Technophobia, at least its most over generalised and moralistic tones does not merely say, “No cell phones.” It says, “F– off, JD, and your kind.” And I don’t appreciate it. Because that hurts.

(I find it most perplexing that in our society we insist that the phone checkers and doodlers and fidgeters are the ones who have attention deficits, not the people who struggle to focus in our presence, but that is a very different rant for another time. The ADHD made me make this tangent. My formal education told me to at least use some darn parentheses. #ThanksExpos20)

I do not want to convert the smartphone skeptical into phone-lovers. But I do want your empathy. I want you to resist the snap judgments of your personality, or your neurotypicality, or your cultural biases about etiquette. And while I speak only from my experience, as a professional confidant of many younger-than-me folk, I know I am not alone in these experiences. Maybe not the majority, but not alone.
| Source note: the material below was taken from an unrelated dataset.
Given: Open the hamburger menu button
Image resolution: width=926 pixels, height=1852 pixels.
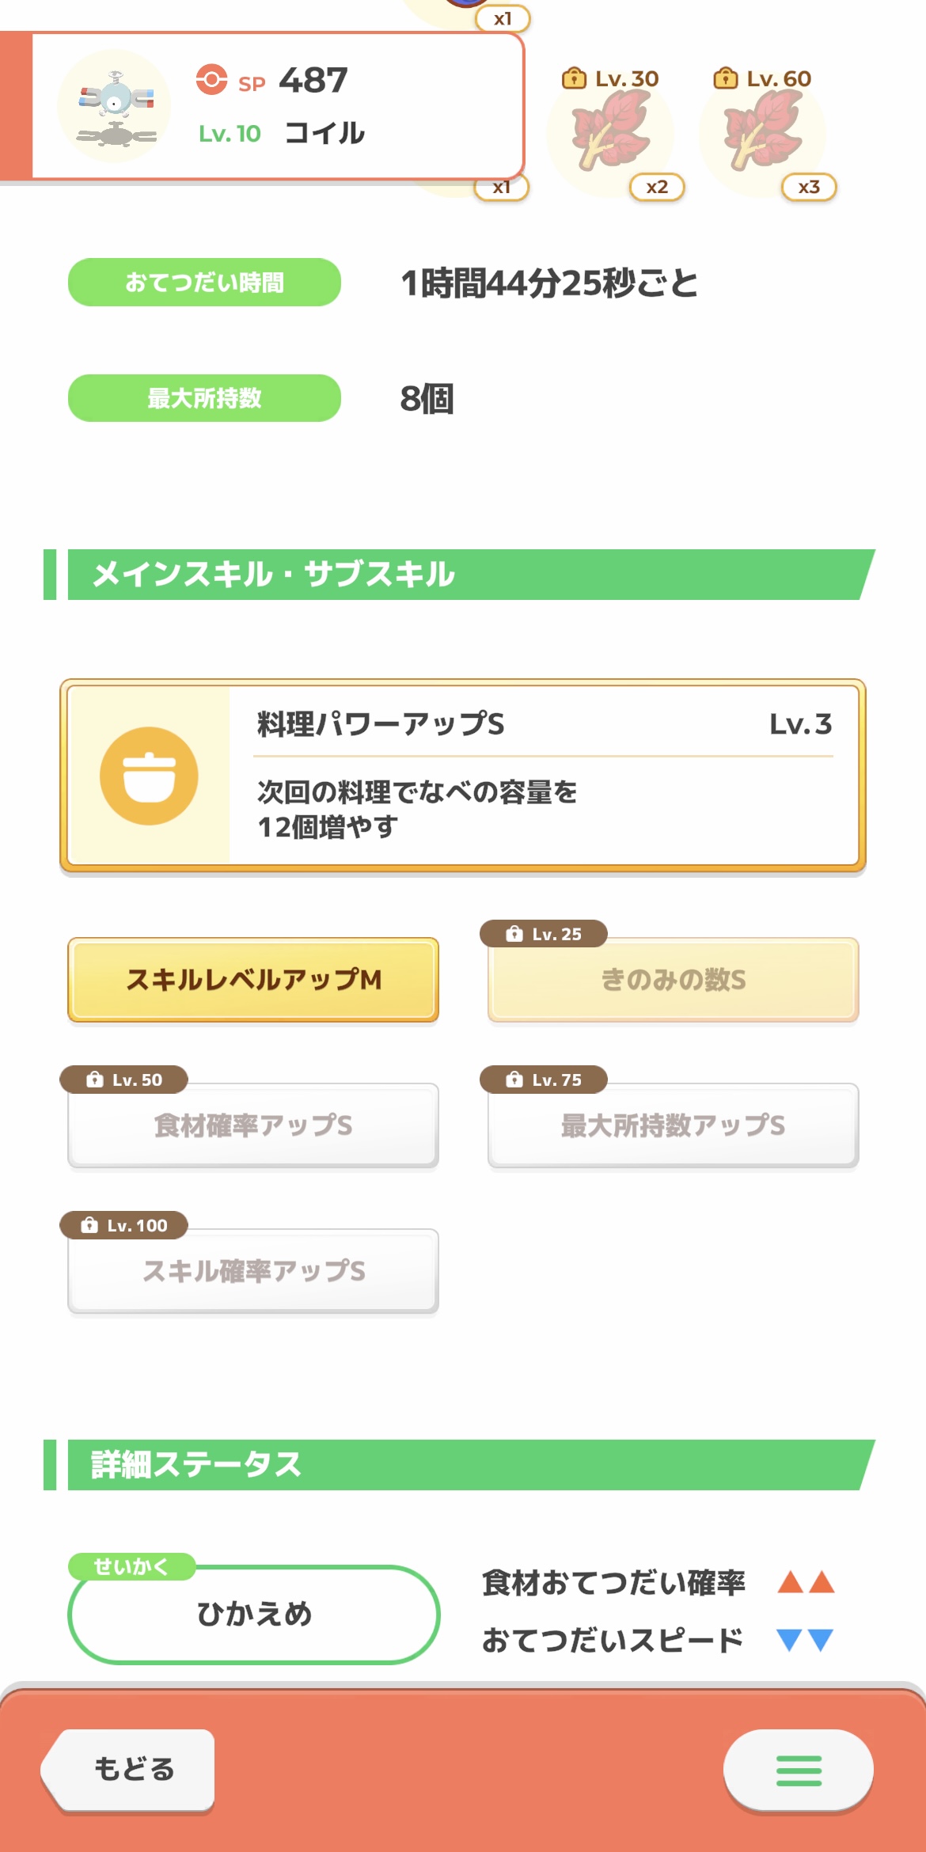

There are many of us for whom the choices are not between being on our damn phone and “living in the moment” or “being with you.” There are many of us for whom the only reason we are managing to be with you at all, whether it is remembering the meeting, finding our way there, remembering what we want to say, or feeling enough peace to give you our fullest attention, is because of the phone.

If a phone distracts you, if it stops you from living in the moment, put it away. Do what is right for you. But please don’t generalise. Or moralise. Because, if you are ever happy to see me, with brushed teeth, in clean clothes, on time, please say, “Thanks, Google,” to my phone.